• DIRECTIVE
Please rewrite the listing lines starting at the one containing "Open the Modifier properties wrench tab" and ending at the one containing "click(1461, 1020)", requests included, and multiply each coordinate in the answers by 0.45, rounding to whole numbers with halves going up. Return only those lines and keep every other number as it is.

## Begin INPUT RECORDS

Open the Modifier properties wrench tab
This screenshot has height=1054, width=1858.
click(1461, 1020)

## End INPUT RECORDS
## Begin INPUT RECORDS

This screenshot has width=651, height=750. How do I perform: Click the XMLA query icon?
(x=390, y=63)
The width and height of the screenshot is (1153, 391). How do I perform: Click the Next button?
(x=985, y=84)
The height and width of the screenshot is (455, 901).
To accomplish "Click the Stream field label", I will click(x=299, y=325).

## End INPUT RECORDS

• WRITTEN RESPONSE
Open the Modifier properties wrench tab
This screenshot has height=1054, width=1858.
click(657, 459)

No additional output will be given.